Consigna
Cita literalmente el pasaje del texto sobre el nuevo pacto que va desde "Crucifixión (de acuerdo" hasta "Dyck  (dominio público via Wikimedia Commons)", ambos incluidos.

Cuando Jesús gritó en la cruz “Todo se ha cumplido” (Juan 19:30), no se estaba refiriendo solo al cumplimiento de su obra expiatoria de redención, sino que también estaba declarando que el antiguo pacto (la vida y la adoración de Israel como estaba definida en la Ley de Moisés) había cumplido el propósito para el que Dios lo dio. Con la muerte, resurrección y ascensión de Jesús y el envío del Espíritu Santo, la obra que Dios hizo, en y a través de Cristo y por el Espíritu para reconciliar a toda la humanidad consigo mismo, se había llevado a cabo. Haciendo así que se cumpliera la profecía de Jeremías: “Vienen días —afirma el Señor— en que haré un nuevo pacto con el pueblo de Israel y con la tribu de Judá. No será un pacto como el que hice con sus antepasados el día en que los tomé de la mano y los saqué de Egipto, ya que ellos lo quebrantaron a pesar de que yo era su esposo —afirma el Señor—. Éste es el pacto que después de aquel tiempo haré con el pueblo de Israel —afirma el Señor—: Pondré mi ley en su mente, y la escribiré en su corazón. Yo seré su Dios, y ellos serán mi pueblo. Ya no tendrá nadie que enseñar a su prójimo, ni dirá nadie a su hermano: ‘¡Conoce al Señor!’, porque todos, desde el más pequeño hasta el más grande, me conocerán —afirma el Señor—. Yo les perdonaré su iniquidad, y nunca más me acordaré de sus pecados” (Jeremías 31:31-34).

Crucifixión (de acuerdo a Rembrandt) por Bonnat  (dominio público via Wikimedia Commons)

Al decir “Todo se ha cumplido”, Jesús estaba declarando la buena noticia de la inauguración del nuevo pacto. El antiguo había pasado, el nuevo había llegado. El pecado había sido clavado en la cruz, y los propósitos de la gracia de Dios se cumplieron por la expiación reconciliadora de Cristo que hacía posible la obra más profunda del Espíritu Santo para transformar nuestras mentes y corazones. Tal transformación nos da una participación en la naturaleza humana renovada en Jesucristo. Lo que fue prometido y señalado en el antiguo pacto, así encontró ahora su cumplimiento en el nuevo (renovado) pacto en Cristo.

El derramamiento del Espíritu por van Dyck  (dominio público via Wikimedia Commons)

Como el apóstol Pablo enseñó, Cristo, quién es el nuevo pacto, realizó por nosotros lo que la Ley de Moisés, el antiguo pacto, no pudo hacer, ni era su intención lograr: “En cambio Israel, que iba en busca de una ley que le diera justicia, no ha alcanzado esa justicia. ¿Por qué no? Porque no la buscaron mediante la fe sino mediante las obras, como si fuera posible alcanzarla así. Por eso tropezaron con la piedra de tropiezo…” (Romanos 9:30-32).

Bloque de datos
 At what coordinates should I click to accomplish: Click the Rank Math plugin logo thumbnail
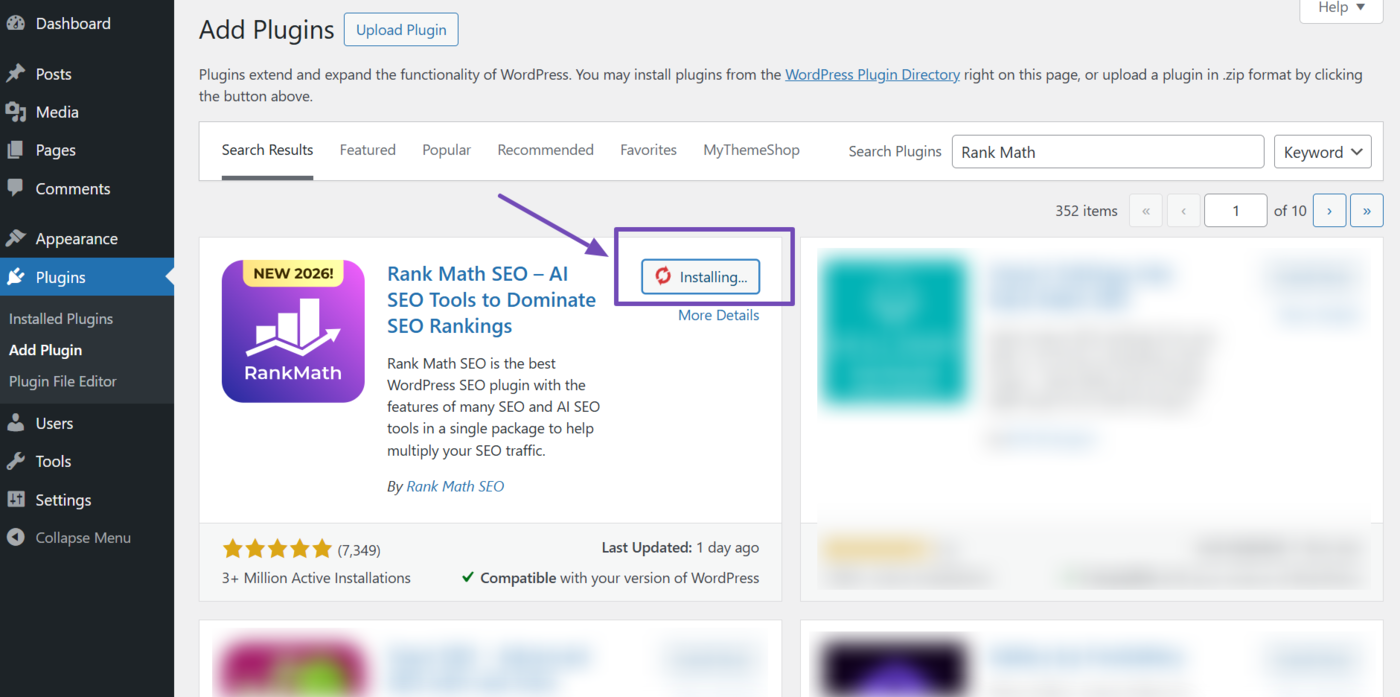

Respuesta del ejercicio
Crucifixión (de acuerdo a Rembrandt) por Bonnat  (dominio público via Wikimedia Commons)

Al decir “Todo se ha cumplido”, Jesús estaba declarando la buena noticia de la inauguración del nuevo pacto. El antiguo había pasado, el nuevo había llegado. El pecado había sido clavado en la cruz, y los propósitos de la gracia de Dios se cumplieron por la expiación reconciliadora de Cristo que hacía posible la obra más profunda del Espíritu Santo para transformar nuestras mentes y corazones. Tal transformación nos da una participación en la naturaleza humana renovada en Jesucristo. Lo que fue prometido y señalado en el antiguo pacto, así encontró ahora su cumplimiento en el nuevo (renovado) pacto en Cristo.

El derramamiento del Espíritu por van Dyck  (dominio público via Wikimedia Commons)